Struggle for Independence

India’s struggle for independence stated almost as soon as it became a colony of the British. In 1857, the Indiansserving in the British army rebelled against their superiors and initiated India’s first freedom struggle. This freedom struggle marked the advent of a new chapter in the history of India and is famously known the ‘First War of Independence’ or the ‘Revolt of 1857’. However, the British called it merely a Sepoy Mutiny and were successful in suppressing this first independence struggle, waged by Indians. After the failure of the revolt, the British rule in India grew stronger and came under the direct control of the Queen of Britain.
Though, India’s First War of Independence (Revolt of 1857) was unsuccessful in gaining an Independent status for India, but it did raised a feeling of nationalism all across the country, which can be treated as an achievement in itself. Formation of the Indian National Congress in 1885 boosted this feeling of nationalism to the next level. Though, the initial stand of the Indian National Congress was moderate but with the passage of time, due to apathetic attitude of the British government, the national movement of Independence began to take its shape. The British government did not paid any heed to even extremely basic demands raised by the Congress, which provoked the Indians and another freedom movement started.
Congress grew more skeptic of the British government by the end of first decade of twentieth century. Extremist tendencies were continually increasing amongst the Congress members and they were unsatisfied with the moderate policies adopted initially by the Congress. The British government soon got alert and played its card of ‘Divide and Rule’, which led to the disintegration of the Indian National Congress and another party, Muslim League, was formed. This weakened the independence move initiated by the Congress. Keeping Muslim League on its side, the British government tried to suppress almost every demand raised by the Congress. Later, in 1916 AD, the Congress and the Muslim League united once again against the British government but the truce was short-lived. The independence struggle grew more aggressive by the end of second decade of the twentieth century. Under the leadership of Mahatma Gandhi, numerous freedom movements were launched against the British rule.
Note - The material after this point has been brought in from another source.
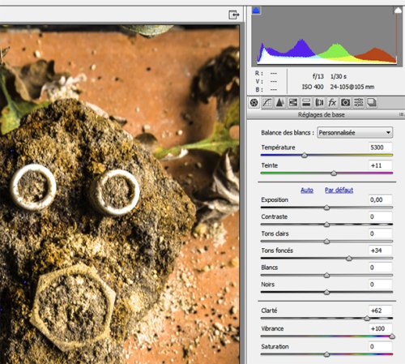Open the Lens Corrections tab icon
The height and width of the screenshot is (364, 405).
point(319,103)
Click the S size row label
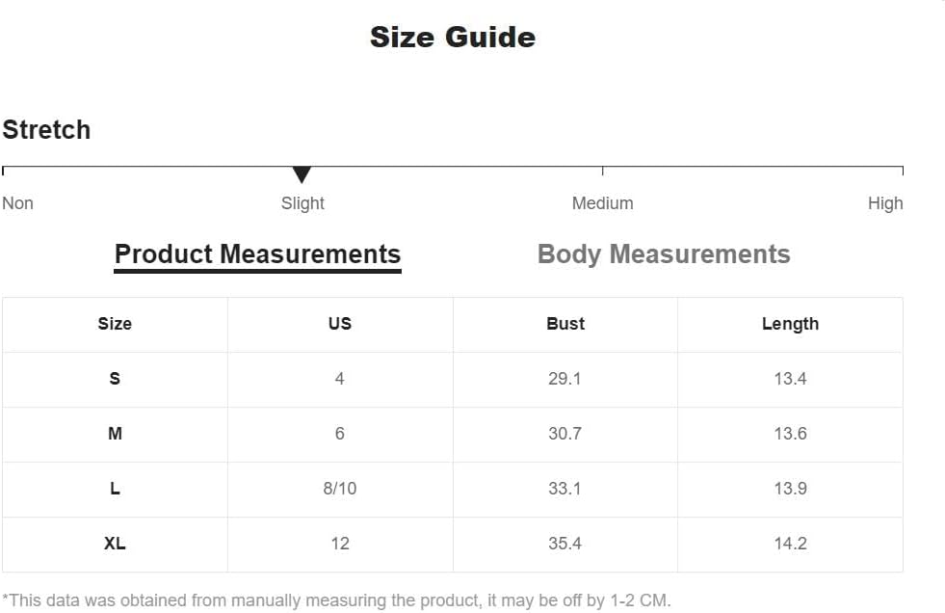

Non-cooperation movement (1920 AD to 1922 AD) was amongst the very first movements initiated by Mahatma Gandhi and it was followed by the civil disobedience movement. Apart from Congress, there were also some other individual organizations which strengthened the Indian independence struggle. Till 1930, many small and large movements were raised against the British rule in India. At the advent of Second World War, the Indian National Congress decided to support the Britain in its war effort and believed that the Britain will give independence to India after the war gets over. However, soon in 1942, under the leadership of Mahatma Gandhi, the Congress initiated the ‘Quit India Movement’ after which the British realized that it was no longer possible to rule India and finally decided to quit.
At about the same time, the Muslim League vowed for the creation of an independent Muslim state, Pakistan. They feared that the united India will be primarily dominated by the Hindus. In 1945-46, under the leadership of Mohammad Ali Jinnah, the Muslim league won all thirty reserved seats for Muslims in the Central Legislative Assembly with a majority of the reserved provisional seats. In order to resolve the tie between the two, the Indian National Congress and the Muslim League, and transfer power to a single Indian administration, a three-man Cabinet Mission was formed in 1946 which drafted the plan for a three-tier federation of India.
The plan suggested India to be divided into three groups, Group-A including the Hindu majority areas whereas Group-B and Group-C comprising of the Muslim majority areas, and each group to be governed separately with a high degree of autonomy except for the handling of critical areas such as defense, foreign affairs, communications, etc.
The plan, however, did not take into account the fate of the Sikhs who formed a sizable portion in the Group-B population and wanted an independent state for themselves. Later, the Sikhs decided to stay with India and brought down their demand. Mohammad Ali Jinnah, as the leader of Muslim League, accepted what was proposed in the plan but Jawaharlal Nehru was not satisfied and stated that “no constituent assembly could be bound by any prearranged constitutional formula”, in his first press conference as the re-elected president of Congress. In return, Jinnah retraced him and the Muslim League withdrew its consent with the plan. In mid-August 1946, the Muslim League called upon the Muslims to launch a direct action which finally resulted into a frenzy of rioting between Hindus and Muslims

Later, in March 1947, Lord Mountbatten of the Great Britain came to India and in the wake of the civil war suggested the country to be split into two independent nations. However, Mahatma Gandhi opposed his recommendation and urged him to offer Mohammad Ali Jinnah to lead independent India, but this was unacceptable to many nationalist leaders, including Jawaharlal Nehru. Hence, it was finally decided that India would be partitioned into two independent states. Accordingly, in July 1947, the Britain’s Parliament passed the Indian Independence Act. Finally, in August 1947, two independent states, India and Pakistan, came into existence.